TO-DO ITEM: Reproduce the entries between the line holding "The height and width of the screenshot is (587, 984)." and the line holding "y2-tick-label: 1.0 is", inclusive.

MATERIAL PROVIDED:

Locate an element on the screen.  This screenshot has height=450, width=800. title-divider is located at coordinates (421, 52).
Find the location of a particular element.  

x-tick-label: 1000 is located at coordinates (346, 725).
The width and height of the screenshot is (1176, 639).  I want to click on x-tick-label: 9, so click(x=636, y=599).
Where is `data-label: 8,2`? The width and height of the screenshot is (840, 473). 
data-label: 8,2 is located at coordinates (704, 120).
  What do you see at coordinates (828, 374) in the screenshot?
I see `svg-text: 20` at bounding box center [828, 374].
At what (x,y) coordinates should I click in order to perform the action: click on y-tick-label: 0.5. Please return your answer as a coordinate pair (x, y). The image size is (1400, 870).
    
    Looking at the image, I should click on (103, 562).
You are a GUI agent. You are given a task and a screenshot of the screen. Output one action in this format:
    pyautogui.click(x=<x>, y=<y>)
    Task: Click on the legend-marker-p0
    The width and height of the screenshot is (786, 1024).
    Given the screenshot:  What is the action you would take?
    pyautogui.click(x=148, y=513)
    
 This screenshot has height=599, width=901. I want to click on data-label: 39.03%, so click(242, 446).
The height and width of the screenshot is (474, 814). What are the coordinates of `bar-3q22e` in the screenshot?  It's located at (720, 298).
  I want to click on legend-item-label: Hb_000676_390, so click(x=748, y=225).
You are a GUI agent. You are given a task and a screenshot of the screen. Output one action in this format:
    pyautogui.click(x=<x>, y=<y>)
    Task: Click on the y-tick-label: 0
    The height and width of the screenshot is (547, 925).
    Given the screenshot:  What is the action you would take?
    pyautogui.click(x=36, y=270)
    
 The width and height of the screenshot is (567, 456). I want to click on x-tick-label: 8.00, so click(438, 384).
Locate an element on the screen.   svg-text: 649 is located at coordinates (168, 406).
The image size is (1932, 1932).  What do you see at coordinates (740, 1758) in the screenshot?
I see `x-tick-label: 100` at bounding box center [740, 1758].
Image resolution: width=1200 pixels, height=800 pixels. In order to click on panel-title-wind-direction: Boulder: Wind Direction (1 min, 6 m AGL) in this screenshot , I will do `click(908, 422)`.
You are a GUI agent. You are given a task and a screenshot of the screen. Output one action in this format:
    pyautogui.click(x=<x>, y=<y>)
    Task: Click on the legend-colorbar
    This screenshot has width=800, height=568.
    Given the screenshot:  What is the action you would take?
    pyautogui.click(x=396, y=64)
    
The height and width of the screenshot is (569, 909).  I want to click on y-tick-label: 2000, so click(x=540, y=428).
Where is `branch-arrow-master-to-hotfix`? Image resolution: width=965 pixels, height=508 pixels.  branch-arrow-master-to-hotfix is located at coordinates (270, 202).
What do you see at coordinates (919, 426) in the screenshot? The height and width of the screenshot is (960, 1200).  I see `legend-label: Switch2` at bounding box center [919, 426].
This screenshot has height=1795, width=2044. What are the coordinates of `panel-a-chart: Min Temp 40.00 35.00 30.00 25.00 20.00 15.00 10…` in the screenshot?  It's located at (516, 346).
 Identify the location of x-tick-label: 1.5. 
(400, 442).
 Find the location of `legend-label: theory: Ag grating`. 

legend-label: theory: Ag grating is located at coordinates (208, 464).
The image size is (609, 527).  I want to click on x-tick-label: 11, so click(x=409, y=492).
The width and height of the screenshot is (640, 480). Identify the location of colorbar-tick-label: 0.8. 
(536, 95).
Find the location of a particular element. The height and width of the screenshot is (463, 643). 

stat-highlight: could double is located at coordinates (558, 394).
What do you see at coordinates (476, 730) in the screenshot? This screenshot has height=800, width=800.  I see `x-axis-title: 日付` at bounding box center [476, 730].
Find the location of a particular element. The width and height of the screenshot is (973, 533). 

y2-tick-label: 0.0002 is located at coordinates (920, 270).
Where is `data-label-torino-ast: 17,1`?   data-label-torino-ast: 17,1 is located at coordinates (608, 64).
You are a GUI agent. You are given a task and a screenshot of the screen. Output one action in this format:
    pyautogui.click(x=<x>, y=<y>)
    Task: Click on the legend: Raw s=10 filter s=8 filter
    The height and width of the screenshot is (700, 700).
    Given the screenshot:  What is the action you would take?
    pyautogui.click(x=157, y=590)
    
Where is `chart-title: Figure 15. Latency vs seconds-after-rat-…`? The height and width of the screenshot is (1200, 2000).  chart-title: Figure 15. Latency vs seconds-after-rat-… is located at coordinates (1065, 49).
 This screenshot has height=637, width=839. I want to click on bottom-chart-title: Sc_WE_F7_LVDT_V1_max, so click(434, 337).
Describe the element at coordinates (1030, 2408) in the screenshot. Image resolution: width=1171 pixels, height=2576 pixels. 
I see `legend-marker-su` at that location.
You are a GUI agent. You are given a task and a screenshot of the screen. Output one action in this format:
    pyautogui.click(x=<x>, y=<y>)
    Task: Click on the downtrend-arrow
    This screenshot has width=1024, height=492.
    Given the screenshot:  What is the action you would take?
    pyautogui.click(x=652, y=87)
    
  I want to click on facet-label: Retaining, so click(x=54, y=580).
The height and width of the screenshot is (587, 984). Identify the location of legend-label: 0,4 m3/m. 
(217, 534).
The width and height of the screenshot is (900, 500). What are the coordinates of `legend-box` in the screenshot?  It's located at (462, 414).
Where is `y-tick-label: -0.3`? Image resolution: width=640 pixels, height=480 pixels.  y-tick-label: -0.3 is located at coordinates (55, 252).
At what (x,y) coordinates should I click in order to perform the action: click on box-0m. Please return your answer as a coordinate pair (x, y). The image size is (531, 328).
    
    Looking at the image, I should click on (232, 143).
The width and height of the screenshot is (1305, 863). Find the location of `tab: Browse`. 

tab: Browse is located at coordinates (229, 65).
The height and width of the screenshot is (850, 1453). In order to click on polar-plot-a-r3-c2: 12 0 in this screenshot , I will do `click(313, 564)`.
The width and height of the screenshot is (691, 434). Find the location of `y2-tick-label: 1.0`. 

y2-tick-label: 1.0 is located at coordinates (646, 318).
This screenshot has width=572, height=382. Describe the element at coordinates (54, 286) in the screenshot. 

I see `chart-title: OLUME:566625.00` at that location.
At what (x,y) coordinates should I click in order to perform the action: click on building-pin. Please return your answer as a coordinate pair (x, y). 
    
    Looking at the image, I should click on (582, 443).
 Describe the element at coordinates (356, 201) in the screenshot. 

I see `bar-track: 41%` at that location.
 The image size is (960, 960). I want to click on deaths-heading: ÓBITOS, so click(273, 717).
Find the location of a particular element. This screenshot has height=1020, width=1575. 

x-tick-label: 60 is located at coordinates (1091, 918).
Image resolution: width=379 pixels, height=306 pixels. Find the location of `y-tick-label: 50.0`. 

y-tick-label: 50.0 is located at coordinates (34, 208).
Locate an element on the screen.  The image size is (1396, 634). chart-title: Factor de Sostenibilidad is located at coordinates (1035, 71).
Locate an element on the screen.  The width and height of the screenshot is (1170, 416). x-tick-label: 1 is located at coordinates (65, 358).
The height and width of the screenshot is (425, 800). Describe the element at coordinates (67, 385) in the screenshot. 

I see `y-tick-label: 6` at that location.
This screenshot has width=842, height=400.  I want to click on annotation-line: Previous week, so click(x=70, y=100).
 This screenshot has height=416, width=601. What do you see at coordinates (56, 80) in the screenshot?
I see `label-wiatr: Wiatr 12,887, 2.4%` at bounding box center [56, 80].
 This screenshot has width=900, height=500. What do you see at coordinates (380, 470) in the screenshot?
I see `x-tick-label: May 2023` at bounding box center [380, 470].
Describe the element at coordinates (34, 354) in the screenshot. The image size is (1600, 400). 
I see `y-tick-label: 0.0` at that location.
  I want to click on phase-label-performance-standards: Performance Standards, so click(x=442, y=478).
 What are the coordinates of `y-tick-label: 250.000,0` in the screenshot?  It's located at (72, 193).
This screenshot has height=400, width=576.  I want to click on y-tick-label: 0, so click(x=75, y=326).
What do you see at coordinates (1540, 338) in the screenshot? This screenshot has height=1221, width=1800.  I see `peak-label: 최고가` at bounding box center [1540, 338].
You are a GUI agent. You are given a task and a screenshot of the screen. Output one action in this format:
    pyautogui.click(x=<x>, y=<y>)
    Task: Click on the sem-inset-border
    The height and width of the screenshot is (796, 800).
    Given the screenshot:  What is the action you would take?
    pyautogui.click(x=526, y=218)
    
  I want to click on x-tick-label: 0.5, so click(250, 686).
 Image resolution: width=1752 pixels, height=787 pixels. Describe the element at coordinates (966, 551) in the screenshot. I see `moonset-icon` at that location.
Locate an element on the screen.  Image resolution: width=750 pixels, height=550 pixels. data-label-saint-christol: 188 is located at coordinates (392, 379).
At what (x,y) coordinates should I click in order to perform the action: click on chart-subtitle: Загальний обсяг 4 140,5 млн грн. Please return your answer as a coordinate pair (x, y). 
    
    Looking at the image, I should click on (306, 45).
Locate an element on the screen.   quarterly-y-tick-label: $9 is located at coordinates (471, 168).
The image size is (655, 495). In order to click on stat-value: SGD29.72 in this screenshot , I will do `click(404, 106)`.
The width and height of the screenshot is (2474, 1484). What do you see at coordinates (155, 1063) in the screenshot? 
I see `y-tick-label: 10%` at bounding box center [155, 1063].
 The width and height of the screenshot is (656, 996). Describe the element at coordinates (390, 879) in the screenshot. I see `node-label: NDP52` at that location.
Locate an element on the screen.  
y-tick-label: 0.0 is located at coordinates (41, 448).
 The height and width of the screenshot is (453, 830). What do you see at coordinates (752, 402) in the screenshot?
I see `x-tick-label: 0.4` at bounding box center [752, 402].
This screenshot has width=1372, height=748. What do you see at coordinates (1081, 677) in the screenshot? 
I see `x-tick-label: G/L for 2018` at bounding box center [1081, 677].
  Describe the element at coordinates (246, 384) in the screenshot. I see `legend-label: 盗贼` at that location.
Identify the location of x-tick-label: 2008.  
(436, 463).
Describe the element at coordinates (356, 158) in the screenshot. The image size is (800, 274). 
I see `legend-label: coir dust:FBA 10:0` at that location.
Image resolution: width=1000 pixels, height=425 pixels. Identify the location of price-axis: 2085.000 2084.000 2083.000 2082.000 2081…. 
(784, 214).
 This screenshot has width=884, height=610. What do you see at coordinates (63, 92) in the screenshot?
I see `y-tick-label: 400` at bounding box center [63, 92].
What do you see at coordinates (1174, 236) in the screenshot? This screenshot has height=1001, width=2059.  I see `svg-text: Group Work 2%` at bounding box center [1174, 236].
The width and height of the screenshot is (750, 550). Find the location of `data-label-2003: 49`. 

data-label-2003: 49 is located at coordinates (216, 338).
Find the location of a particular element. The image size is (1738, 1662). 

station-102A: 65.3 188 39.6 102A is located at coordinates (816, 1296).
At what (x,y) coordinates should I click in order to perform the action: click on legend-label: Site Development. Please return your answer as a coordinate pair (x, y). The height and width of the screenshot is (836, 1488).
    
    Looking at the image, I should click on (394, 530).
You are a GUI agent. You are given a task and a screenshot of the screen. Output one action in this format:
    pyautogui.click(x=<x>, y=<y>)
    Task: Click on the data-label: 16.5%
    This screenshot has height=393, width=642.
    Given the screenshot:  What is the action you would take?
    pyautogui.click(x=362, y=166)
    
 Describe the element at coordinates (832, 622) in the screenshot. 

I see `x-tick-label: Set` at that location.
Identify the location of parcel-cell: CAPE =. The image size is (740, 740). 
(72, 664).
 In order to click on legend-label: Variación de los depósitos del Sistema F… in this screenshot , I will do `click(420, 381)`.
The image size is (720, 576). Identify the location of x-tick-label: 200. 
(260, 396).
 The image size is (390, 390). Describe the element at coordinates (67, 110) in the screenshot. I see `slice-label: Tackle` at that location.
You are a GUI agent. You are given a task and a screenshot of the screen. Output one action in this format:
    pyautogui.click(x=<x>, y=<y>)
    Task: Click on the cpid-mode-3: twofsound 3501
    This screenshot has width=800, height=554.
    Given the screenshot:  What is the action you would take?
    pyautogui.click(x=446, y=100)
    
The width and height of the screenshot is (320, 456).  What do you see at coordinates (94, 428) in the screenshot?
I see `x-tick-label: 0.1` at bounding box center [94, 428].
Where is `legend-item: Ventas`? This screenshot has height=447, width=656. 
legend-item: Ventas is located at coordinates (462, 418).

ANSWER SPACE:
The height and width of the screenshot is (587, 984). Identify the location of legend-label: 0,4 m3/m. 
(217, 534).
The width and height of the screenshot is (900, 500). What are the coordinates of `legend-box` in the screenshot?  It's located at (462, 414).
Where is `y-tick-label: -0.3`? Image resolution: width=640 pixels, height=480 pixels.  y-tick-label: -0.3 is located at coordinates (55, 252).
At what (x,y) coordinates should I click in order to perform the action: click on box-0m. Please return your answer as a coordinate pair (x, y). The image size is (531, 328).
    
    Looking at the image, I should click on (232, 143).
The width and height of the screenshot is (1305, 863). Find the location of `tab: Browse`. 

tab: Browse is located at coordinates (229, 65).
The height and width of the screenshot is (850, 1453). In order to click on polar-plot-a-r3-c2: 12 0 in this screenshot , I will do `click(313, 564)`.
The width and height of the screenshot is (691, 434). Find the location of `y2-tick-label: 1.0`. 

y2-tick-label: 1.0 is located at coordinates (646, 318).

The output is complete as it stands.